Although the resulting drop in the debt to EBITDA ratio from 6.5 to 5.5 was a “meaningful improvement, such high leverage still poses risks, particularly for an industry that has a commoditized service and volatile EBITDA.
“Looking forward — and due to headwinds related to continued supply and demand imbalances—we expect carriers to struggle to improve financial performance. Recent decreases in bunker fuel prices are welcome but will likely not offer a permanent fix,” said AlixPartners.
AlixPartners also noted shippers are likely to pressure container carriers to "further reduce already rock-bottom freight rates, siphoning off the benefits of reduced fuel prices. Carriers have had limited success in keeping the financial benefits of cost savings away from shippers in the past.
"The benefits of slow steaming have narrowed, causing carriers to speed up their vessels to increase throughput and revenue," the firm added. "This will have a negative effect because it serves to further increase capacity in a market that’s already oversupplied. Unless carriers are going to counter the effects of increased service speed by way of reducing or idling excess capacity, this increased capacity will likely have a continued dampening effect on carriers’ ability to increase freight rates.”
Some carriers have said they do not plan to increase the speed of ships even though the price of fuel has dropped.
When it reported its annual results Maersk Line, for example, said despite falling fuel prices it has “no plans of increasing vessel speed as network and fleet adjustments require a sustained low bunker price level which is not reflected in the market forward curve.”
“Our conclusion is that it makes no sense to speed up the network,” said Nils Andersen, chief executive officer of the A.P. Moller Maersk Group. Anderson added that Maersk did not believe that speeding up ships would be an advantage to any other company either.
AlixPartners said carriers should consider increasing investment in information technology to “find the true profitability of their customers, lanes, and services portfolio.
“Carriers usually manage their business based on standard costing instead of real route costs,” added AlixPartners.

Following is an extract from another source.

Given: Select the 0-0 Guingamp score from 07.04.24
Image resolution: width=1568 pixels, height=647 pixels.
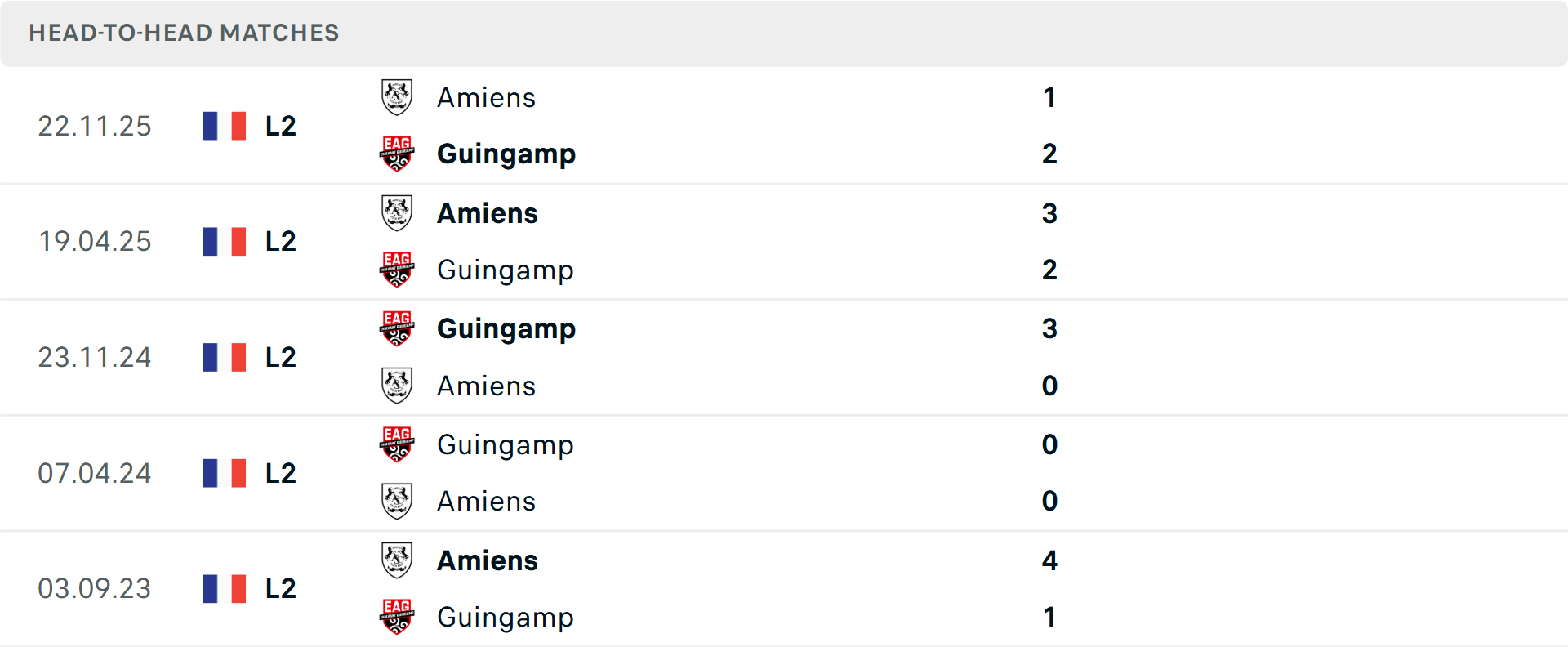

This can lead to poor decision making since costs vary “thanks to bad weather, congestion, missed connections, and other factors” including customer-specific requirements.
“The data that carriers require to make smarter decisions exists, and most of it exists within their systems," the firm said. "It’s just a matter of putting all the pieces together in a way that leads to the insights required to manage commercial decisions more effectively. The challenge of putting the pieces together is not new, but to a large degree the solution is. In recent years, great advances have been made in the tools and techniques required to capture, store, and manipulate large data sets from disparate systems — a trend commonly referred to as big data.”